Unlike prior cargo resupply missions, the new Cargo Dragon 2 carried too much mass to permit a Return To Launch Site (RTLS) landing of the Falcon 9 first stage. Instead, the first stage — like Crew Dragon, from which Cargo Dragon is now derived — made use of a newly built drone ship “A Shortfall Of Gravitas'' in the Atlantic for landing and recovery.
A Shortfall Of Gravitas
‘A Shortfall of Gravitas’ (ASOG) began life as a barge named Marmac 302, making her a relative of SpaceX’s other two drone ships. Just Read the Instructions (JRTI) and Of Course I Still Love You (OCISLY) are designated Marmac 303 and 304, respectively. SpaceX’s original droneship, also named Just Read the Instructions, was Marmac 300 and supported three missions in 2015, never completing a successful recovery.

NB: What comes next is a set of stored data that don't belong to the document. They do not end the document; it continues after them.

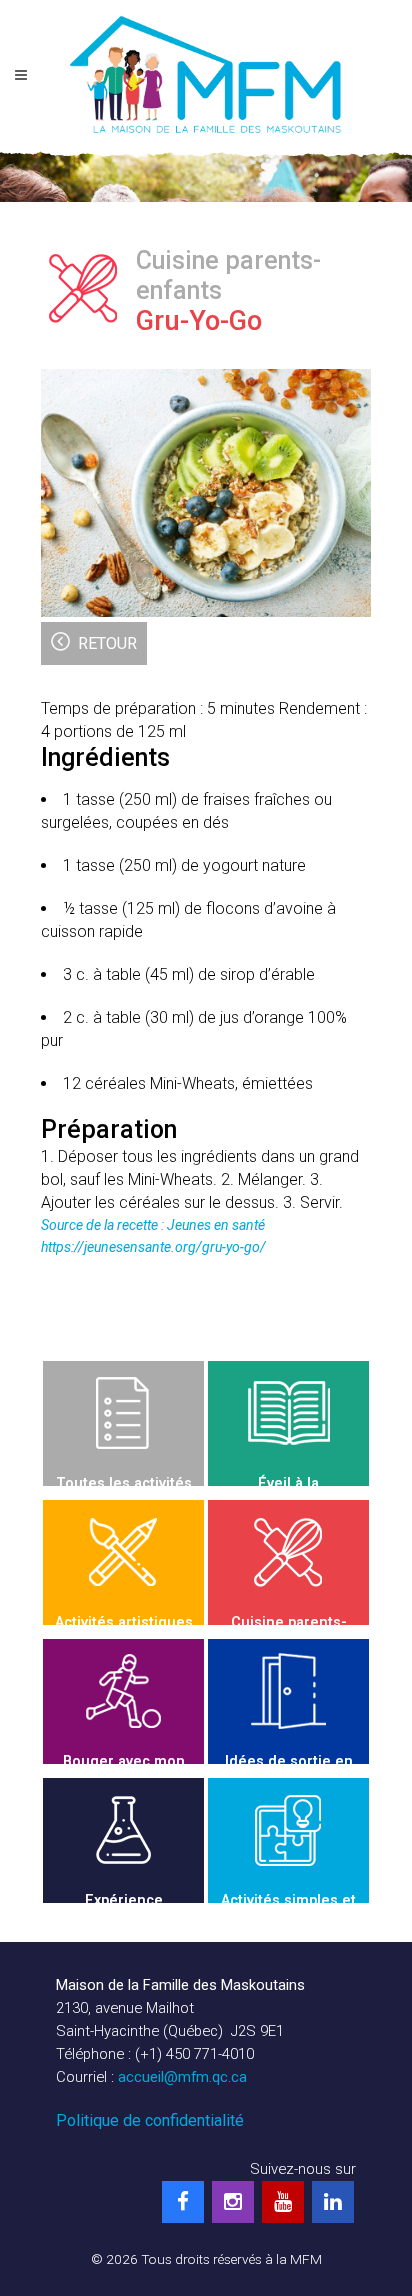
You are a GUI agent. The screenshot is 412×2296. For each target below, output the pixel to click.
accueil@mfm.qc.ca (182, 2077)
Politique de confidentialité (150, 2120)
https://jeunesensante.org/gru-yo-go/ (153, 1247)
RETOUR (107, 643)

On July 9, ASOG left Louisiana for Port Canaveral, Florida. After completing a sea trial offshore, the ship and its tug—Finn Falgout—turned on course towards Florida.
Overall, ASOG appears to be more modern than the others, and her deck lacks the thrown together look of OCISLY and JRTI. The sea van containers used to hold navigational, electrical, and other equipment have largely been contained within a purpose-built superstructure.

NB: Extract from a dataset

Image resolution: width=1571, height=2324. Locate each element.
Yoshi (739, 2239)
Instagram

The “wings,” or structural pieces added to the sides of the deck in order to increase landing area, also appear to be different, with the corners removed from the normal rectangular shape. While this extra landing area may have been useful in early experimental landings, SpaceX’s matured recovery systems have produced very precise landings more recently.

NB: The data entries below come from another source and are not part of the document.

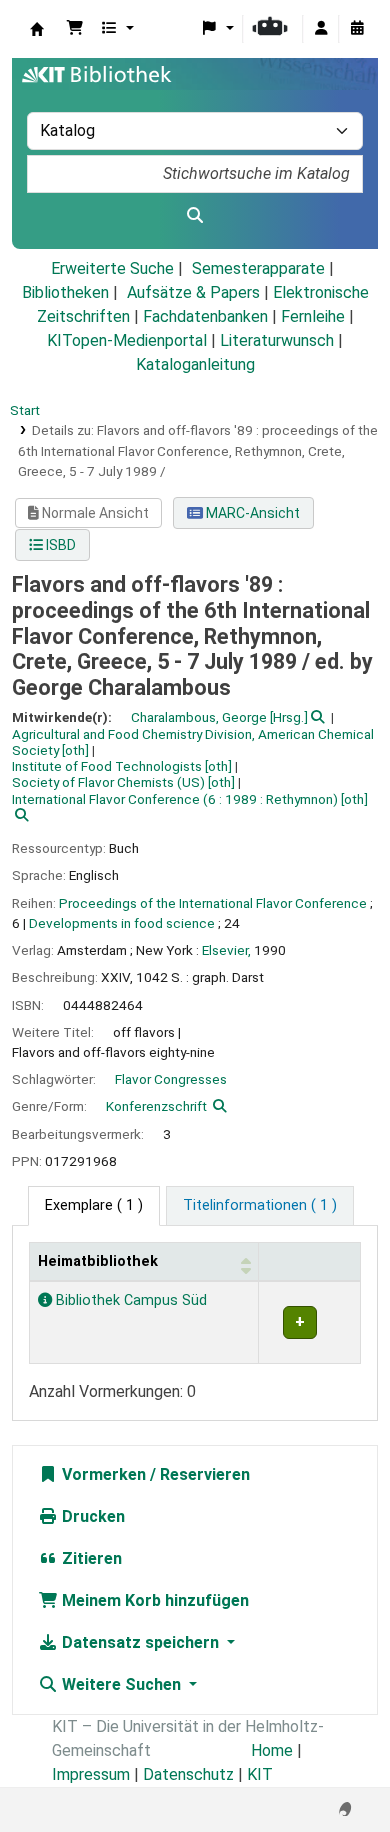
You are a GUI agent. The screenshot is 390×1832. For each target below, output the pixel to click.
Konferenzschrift (156, 1106)
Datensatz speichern (140, 1642)
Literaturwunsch (277, 340)
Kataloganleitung (195, 364)
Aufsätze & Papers (193, 292)
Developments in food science (122, 923)
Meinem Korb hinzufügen (153, 1600)
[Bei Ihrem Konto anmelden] (321, 29)
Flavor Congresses (171, 1079)
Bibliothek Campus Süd (129, 1300)
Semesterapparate (258, 268)
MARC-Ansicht (251, 513)
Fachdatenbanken (205, 316)
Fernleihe (313, 316)
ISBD (59, 545)
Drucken (91, 1516)
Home (272, 1750)
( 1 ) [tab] (94, 1205)
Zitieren (90, 1558)
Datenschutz (188, 1774)
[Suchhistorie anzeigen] (357, 29)
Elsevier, (226, 950)
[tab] (260, 1206)
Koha (37, 29)
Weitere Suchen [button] (121, 1684)
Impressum (91, 1774)
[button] (75, 29)
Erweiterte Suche (112, 268)
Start (25, 410)
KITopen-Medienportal (127, 340)
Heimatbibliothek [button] (98, 1261)
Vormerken (102, 1474)
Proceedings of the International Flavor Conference (213, 903)
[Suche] (195, 216)
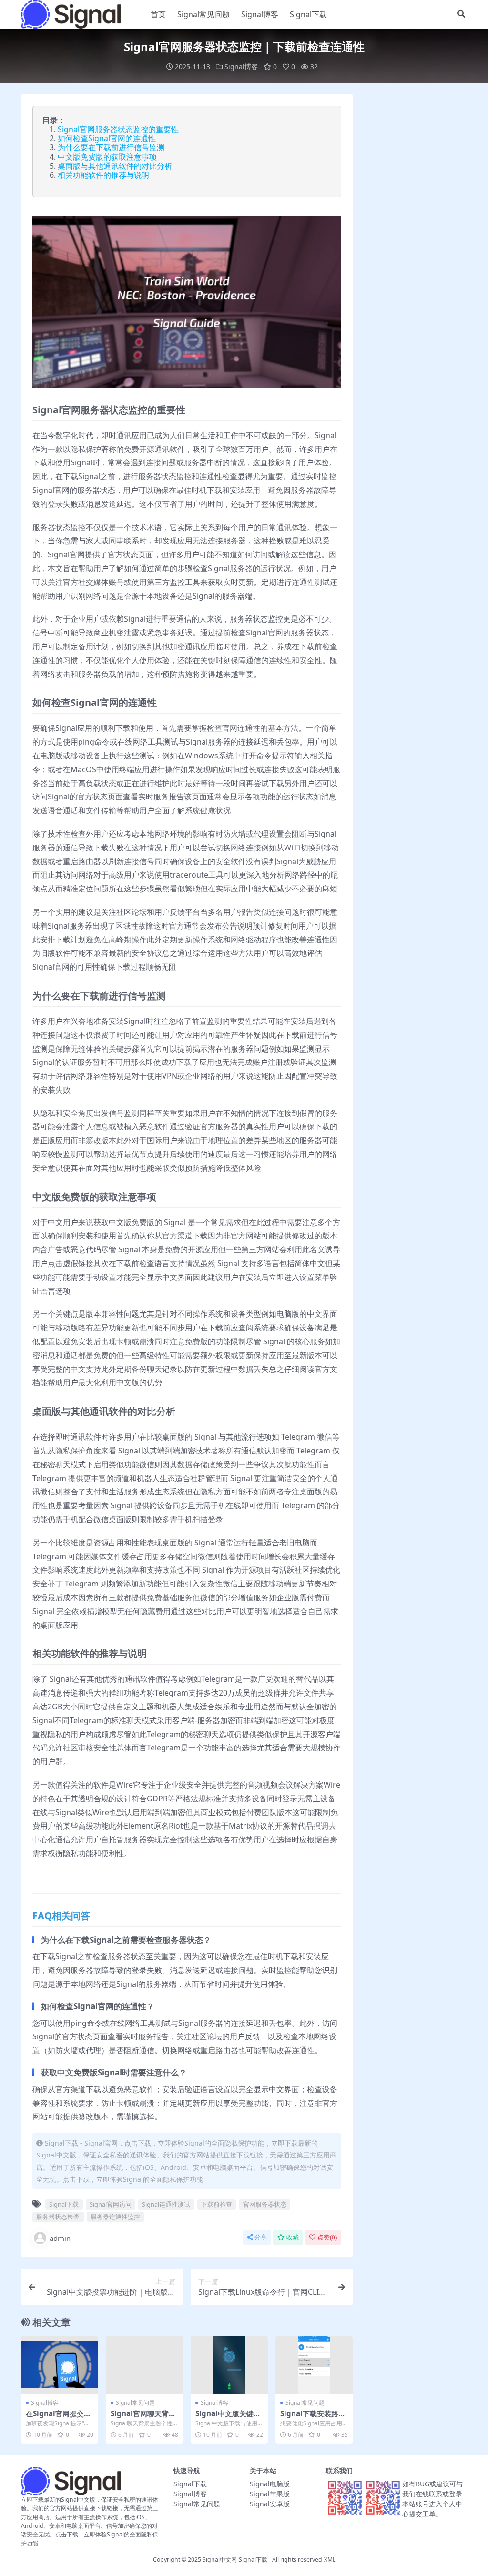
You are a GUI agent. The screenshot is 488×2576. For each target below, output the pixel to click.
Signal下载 (308, 14)
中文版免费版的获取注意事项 (107, 157)
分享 (260, 2237)
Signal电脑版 (270, 2483)
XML (330, 2560)
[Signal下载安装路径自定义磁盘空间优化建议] (314, 2365)
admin (60, 2238)
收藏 (292, 2237)
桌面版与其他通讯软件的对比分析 (115, 166)
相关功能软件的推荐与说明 (103, 175)
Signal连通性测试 (166, 2204)
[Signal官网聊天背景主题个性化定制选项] (144, 2365)
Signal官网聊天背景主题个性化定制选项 (143, 2418)
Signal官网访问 (111, 2204)
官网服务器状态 (264, 2204)
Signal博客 (259, 14)
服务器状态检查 (58, 2216)
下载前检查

ASOG features four large thrusters on each corner of the ship which appear to be the same type of thrusters installed on JRTI. The diesel electric engines used to power the thrusters are located within the black superstructure.
While the other drone ships require a tug boat to provide propulsion for the entire several day journey to and from a landing zone, usually several hundred kilometers offshore, Musk confirmed on Twitter that ASOG can indeed operate without a tug. Regulations may still require tugs to move ASOG in and out of port before an autonomous system takes over just offshore, and ASOG’s thrusters will still perform station keeping once at the landing zone, just like the propulsion systems on OCISLY and JRTI.
Like its sisters, ASOG will feature an Octagrabber robot used to secure boosters to its deck after landing. The Octagrabber was built at SpaceX’s Cidco Road facility in Florida, just like the one given to Just Read the Instructions after its move to the east coast.
Prior to ASOG’s arrival, SpaceX operated both JRTI and OCISLY on the east coast. With a drone ship coming, however, and the resumption of Falcon 9 launches from Vandenberg, California, on the horizon, the company opted to send the oldest of the three drone ships OCISLY to the Port of Long Beach via the Panama Canal.
OCISLY completed the journey in around 1 month; she rode on top of the massive transport ship Mighty Servant 1—a ship that can submerge itself in order to take on large cargo. This allowed the droneship to complete the journey more quickly than if it had been towed by a tug the entire way.
While SpaceX launch activity has decreased for the short term future, the company is now in a position to resume launching with an even greater cadence—the vast majority of these launches supporting the company’s Starlink satellite internet constellation. SpaceX plans to launch batches of Starlink satellites to polar orbits from both the east and west coast, as well as continuing mid-inclination launches from Florida.
These next Starlink V1.5 will be upgraded and may feature laser inter-satellite links, an important evolution for the Starlink network. The Starlink launch salvo will likely resume in September.